◆ Text shown:
_ _ _ _ _
Turkey’s former Chief of General Staff Gen. İsmail Hakkı Karadayı has died in hospital from cancer and multi-organ failure. He was aged 88.
The general is best known for orchestrating a non-violent military coup in 1997 that led to the fall of a coalition government led by Islamist Prime Minister Necmettin Erbakan of the Refah (Welfare) Party.
For much of the twentieth century, the Turkish army was the self-appointed guardian of the country’s “secular values”, interfering in government whenever they felt the wellbeing of the state was threatened.
The army became concerned at the political direction of the country after Refah – the forerunner to today’s ruling Adalet ve Kalkınma (Justice and Development) Party – became Turkey’s most popular party after the 1995 General Election.
It was the first time since the Republic’s creation in 1923 that a religious party had the largest number of seats in the Turkish Parliament. Although it was not sufficient for Refah to form a majority government, the results (158 seats from 550) was enough to install Erbakan as Prime Minister in a coalition with the True Path Party (DYP), led by Tansu Çiller.
In a short time, Erbakan’s government set about opening religious schools and re-establishing Tarikatlar (religious sects) as lawful, even though these influential groups had been banned by Mustafa Kemal Atatürk in December 1925.
Fearing that religion was heavily encroaching into the affairs of state, the Chief of General Staff Gen. Karadayı and his team prepared a memorandum in January 1997 that called for the reversal of Erbakan’s policies, and for the advancement instead of secular initiatives.
Tanks rolled on to the streets of Ankara on 4 February as a clear sign to the Erbakan-Çiller government of the military’s intentions. At a meeting of the National Security Council (MGK) on 28 February 1997, the generals led by Karadayı presented their concerns about political Islam and forced Prime Minister Necmettin Erbakan to consent to their demands by signing the memorandum.
The coalition government collapsed soon after and the following year, Refah was closed by the Constitutional Court of Turkey for violating the separation of religion and state. Erbakan and many members of Refah were banned from politics for five years, among them Recep Tayyip Erdoğan. He went on to form AKP with Abdullah Gül, who had served as a Refah Minister in the Erbakan-Çiller cabinet.
Two decades later the highly decorated Karadayı, his former deputy Çevik Bir, and 19 other retired senior military officials were tried and found guilty of plotting a coup. All suspects vehemently rejected the charges, claiming they had not committed any offence, yet were given a life sentence.
Due to their advanced years, the men were not sent to prison, instead having a variety of their freedoms curtailed.
About İsmail Hakkı Karadayı
Born in Çankırı, near Ankara, in 1932, Karadayı completed military high school in 1951. He continued his military education through a variety of leading academies, graduating from the National Security Academy (Milli Güvenlik Akademisi) for military officers in 1975.
After serving as Major General in North Cyprus for two years, he was transferred to the headquarters of Personnel for Turkey’s Land Forces, where he continued to rise through the ranks. In 1985, he was promoted to Lieutenant General and for the next two years he was a Corps Commander, and by 1989 he was promoted to the rank of general.
General Karadayı was appointed Turkey’s 22nd Chief of General Staff (‘Genelkurmay Başkanı’) in 1994 – the country’s most senior military position – a role he served in until his retirement in 1998.
He died at Kadıköy Florance Nightingale Hospital in Istanbul on 26 May 2018. He was married with two children.
_ _ _ _ _
◆ Dataset:
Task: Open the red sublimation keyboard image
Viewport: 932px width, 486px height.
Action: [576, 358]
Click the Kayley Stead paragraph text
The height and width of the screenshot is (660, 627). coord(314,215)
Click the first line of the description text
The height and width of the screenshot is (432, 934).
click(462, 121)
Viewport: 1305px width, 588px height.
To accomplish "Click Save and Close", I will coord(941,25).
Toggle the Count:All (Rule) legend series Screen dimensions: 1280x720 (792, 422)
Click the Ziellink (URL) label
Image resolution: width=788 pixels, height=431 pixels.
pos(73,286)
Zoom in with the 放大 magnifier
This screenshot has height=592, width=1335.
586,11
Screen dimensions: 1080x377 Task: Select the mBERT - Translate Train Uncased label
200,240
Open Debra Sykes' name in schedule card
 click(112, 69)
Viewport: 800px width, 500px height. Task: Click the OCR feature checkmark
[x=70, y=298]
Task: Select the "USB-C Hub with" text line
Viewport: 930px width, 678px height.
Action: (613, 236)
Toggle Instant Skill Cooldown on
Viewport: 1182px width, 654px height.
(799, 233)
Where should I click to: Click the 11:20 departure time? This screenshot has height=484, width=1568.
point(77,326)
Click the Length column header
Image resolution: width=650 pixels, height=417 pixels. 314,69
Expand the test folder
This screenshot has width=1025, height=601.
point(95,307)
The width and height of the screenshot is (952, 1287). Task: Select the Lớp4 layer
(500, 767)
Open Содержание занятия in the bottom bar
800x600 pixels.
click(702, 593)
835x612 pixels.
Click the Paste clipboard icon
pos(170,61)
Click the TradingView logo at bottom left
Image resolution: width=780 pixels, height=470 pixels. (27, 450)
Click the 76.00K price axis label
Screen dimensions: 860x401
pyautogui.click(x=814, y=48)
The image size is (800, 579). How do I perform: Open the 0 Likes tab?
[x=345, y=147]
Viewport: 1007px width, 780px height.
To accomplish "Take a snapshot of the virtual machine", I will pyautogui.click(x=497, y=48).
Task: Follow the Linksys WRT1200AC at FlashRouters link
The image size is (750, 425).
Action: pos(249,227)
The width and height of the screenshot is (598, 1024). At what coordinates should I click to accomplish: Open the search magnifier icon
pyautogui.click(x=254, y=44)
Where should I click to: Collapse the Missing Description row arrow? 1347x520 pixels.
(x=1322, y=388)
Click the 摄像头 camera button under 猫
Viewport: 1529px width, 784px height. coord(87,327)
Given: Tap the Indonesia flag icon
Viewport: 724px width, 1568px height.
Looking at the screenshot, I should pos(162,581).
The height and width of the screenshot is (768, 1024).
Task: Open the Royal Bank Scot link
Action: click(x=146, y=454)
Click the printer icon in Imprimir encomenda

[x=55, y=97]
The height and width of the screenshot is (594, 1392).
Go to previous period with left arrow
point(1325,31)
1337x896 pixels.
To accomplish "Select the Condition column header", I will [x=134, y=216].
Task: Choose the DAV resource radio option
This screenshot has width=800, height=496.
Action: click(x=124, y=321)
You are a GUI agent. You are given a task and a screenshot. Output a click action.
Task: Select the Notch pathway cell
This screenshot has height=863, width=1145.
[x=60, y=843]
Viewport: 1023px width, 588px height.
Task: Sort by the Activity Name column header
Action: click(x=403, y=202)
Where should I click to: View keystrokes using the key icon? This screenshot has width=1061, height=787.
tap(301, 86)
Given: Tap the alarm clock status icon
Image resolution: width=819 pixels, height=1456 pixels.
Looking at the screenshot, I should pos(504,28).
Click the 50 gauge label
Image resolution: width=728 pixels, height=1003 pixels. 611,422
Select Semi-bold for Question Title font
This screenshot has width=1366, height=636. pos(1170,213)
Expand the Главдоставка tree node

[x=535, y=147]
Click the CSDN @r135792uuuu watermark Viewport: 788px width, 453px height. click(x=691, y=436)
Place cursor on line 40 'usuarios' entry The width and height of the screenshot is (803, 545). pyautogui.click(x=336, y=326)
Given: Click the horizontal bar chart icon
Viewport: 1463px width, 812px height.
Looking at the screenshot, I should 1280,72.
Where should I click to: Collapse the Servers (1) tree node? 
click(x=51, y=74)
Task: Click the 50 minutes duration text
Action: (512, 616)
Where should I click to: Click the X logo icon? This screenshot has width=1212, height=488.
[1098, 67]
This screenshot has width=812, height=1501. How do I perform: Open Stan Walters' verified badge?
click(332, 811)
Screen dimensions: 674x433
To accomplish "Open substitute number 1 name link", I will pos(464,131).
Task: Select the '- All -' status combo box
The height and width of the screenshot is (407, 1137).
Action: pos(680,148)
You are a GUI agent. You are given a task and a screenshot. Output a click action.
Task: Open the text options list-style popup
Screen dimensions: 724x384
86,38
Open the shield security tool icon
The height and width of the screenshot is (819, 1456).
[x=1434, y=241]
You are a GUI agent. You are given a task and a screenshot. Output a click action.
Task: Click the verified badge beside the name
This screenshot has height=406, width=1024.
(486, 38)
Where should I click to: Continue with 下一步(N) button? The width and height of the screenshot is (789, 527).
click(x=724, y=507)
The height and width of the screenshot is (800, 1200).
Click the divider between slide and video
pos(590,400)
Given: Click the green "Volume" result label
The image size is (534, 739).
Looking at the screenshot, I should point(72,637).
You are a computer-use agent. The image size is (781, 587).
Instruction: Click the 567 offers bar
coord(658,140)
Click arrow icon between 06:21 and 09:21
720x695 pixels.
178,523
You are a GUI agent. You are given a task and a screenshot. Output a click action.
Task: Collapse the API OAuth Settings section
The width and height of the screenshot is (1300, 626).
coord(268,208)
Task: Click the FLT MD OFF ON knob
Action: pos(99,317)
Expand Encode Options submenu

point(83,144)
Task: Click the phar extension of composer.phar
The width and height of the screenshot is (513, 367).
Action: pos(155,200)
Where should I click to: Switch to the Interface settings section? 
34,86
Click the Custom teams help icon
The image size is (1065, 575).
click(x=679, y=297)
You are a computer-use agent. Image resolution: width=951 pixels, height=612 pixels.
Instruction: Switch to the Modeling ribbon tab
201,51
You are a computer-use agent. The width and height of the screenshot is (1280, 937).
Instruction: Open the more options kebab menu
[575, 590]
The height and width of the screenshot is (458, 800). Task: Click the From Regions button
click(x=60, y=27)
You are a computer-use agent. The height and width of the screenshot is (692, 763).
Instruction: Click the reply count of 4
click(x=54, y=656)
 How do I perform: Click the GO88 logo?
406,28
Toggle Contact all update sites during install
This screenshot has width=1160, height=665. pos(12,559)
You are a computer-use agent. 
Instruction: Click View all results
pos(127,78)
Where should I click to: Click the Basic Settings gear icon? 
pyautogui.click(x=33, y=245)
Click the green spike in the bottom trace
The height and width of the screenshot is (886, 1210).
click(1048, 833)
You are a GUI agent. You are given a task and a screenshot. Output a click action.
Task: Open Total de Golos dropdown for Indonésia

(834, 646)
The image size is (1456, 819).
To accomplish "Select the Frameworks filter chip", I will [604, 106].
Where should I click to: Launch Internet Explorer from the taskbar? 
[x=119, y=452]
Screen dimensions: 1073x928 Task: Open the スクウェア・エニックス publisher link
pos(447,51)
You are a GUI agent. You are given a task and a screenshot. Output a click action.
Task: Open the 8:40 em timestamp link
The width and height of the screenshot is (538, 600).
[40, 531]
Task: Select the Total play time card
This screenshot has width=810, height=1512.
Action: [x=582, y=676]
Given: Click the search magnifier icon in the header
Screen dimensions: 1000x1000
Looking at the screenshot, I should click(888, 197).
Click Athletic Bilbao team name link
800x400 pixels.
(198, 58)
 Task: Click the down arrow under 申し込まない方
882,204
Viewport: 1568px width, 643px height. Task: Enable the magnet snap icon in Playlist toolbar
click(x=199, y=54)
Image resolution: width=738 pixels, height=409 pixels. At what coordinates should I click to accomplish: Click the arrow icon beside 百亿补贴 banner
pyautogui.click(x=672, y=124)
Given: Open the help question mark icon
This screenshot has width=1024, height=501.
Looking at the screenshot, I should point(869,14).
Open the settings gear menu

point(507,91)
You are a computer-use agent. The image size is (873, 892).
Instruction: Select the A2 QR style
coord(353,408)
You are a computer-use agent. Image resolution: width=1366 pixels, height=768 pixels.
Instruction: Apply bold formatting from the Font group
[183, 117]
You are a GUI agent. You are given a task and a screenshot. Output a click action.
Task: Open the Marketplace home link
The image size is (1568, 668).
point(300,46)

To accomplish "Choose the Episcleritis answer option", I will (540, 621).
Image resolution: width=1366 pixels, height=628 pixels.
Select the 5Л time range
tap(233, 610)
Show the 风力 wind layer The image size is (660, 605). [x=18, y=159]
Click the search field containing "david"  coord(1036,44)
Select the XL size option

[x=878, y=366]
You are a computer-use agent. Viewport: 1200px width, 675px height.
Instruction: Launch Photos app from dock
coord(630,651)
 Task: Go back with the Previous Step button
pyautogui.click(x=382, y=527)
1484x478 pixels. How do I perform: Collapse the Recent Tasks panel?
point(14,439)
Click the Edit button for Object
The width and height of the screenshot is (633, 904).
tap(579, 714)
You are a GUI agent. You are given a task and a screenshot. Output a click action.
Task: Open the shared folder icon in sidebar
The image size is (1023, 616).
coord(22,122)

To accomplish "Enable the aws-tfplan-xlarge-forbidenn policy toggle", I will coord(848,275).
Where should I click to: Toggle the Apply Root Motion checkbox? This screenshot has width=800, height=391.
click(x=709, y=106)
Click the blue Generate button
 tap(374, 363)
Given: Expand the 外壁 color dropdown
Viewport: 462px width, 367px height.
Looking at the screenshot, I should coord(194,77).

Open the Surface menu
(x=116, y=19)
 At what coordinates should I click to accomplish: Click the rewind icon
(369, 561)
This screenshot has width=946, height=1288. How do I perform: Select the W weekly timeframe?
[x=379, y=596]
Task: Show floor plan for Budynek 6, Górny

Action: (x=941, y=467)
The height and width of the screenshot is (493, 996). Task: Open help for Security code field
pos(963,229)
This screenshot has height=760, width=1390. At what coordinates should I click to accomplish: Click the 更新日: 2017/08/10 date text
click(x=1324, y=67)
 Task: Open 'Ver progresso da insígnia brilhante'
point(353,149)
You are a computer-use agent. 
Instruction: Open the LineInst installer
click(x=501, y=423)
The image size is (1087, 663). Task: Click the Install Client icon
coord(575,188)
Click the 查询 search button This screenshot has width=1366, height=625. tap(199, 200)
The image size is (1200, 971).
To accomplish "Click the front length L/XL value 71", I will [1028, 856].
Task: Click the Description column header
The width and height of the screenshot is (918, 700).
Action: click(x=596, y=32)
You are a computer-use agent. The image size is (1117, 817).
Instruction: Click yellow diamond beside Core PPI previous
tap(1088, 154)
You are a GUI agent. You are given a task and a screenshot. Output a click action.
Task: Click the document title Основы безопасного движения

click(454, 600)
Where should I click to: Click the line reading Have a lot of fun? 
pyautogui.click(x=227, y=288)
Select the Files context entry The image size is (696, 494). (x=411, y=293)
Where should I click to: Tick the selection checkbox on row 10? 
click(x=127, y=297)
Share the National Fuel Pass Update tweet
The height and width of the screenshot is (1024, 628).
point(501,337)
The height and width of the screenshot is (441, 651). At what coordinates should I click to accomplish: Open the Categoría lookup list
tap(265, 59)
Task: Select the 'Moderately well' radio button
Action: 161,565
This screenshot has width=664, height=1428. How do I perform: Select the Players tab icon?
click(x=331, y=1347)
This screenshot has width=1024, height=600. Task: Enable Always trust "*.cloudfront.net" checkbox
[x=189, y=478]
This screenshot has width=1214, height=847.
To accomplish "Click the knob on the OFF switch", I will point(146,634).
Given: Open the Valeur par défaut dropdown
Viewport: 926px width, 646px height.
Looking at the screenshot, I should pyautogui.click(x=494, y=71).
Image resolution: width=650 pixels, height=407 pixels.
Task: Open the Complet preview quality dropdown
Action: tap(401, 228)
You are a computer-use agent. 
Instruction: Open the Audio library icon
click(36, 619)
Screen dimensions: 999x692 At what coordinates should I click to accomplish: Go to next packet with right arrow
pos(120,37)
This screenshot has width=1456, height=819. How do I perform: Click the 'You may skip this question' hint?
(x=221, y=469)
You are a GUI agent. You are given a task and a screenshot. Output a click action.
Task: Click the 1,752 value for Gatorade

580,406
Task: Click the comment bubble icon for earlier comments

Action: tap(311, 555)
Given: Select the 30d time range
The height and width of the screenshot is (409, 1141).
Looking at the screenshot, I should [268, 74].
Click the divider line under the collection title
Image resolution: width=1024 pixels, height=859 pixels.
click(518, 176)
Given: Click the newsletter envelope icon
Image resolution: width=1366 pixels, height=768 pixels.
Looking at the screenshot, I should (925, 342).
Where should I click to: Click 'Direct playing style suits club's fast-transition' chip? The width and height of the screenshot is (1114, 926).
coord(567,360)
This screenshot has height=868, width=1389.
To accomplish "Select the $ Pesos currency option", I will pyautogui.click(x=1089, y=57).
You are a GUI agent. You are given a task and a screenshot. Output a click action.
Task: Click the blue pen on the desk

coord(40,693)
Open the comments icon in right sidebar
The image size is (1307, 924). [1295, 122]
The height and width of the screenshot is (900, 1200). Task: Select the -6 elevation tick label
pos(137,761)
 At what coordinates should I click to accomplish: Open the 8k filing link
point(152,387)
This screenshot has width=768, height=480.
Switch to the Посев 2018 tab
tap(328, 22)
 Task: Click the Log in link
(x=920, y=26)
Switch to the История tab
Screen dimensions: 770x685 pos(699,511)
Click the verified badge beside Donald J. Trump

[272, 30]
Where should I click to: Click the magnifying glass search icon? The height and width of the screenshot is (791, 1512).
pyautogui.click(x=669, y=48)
_ _ _ _ _
◆ What to work on:
1. According to the article about İsmail Hakkı Karadayı, in what year did he complete military high school?
2. Reproduce, without any changes, the passage of the article about İsmail Hakkı Karadayı from "The coalition government" to "a life sentence.".

◆ Solutions to the tasks:
1. 1951

2.
The coalition government collapsed soon after and the following year, Refah was closed by the Constitutional Court of Turkey for violating the separation of religion and state. Erbakan and many members of Refah were banned from politics for five years, among them Recep Tayyip Erdoğan. He went on to form AKP with Abdullah Gül, who had served as a Refah Minister in the Erbakan-Çiller cabinet.
Two decades later the highly decorated Karadayı, his former deputy Çevik Bir, and 19 other retired senior military officials were tried and found guilty of plotting a coup. All suspects vehemently rejected the charges, claiming they had not committed any offence, yet were given a life sentence.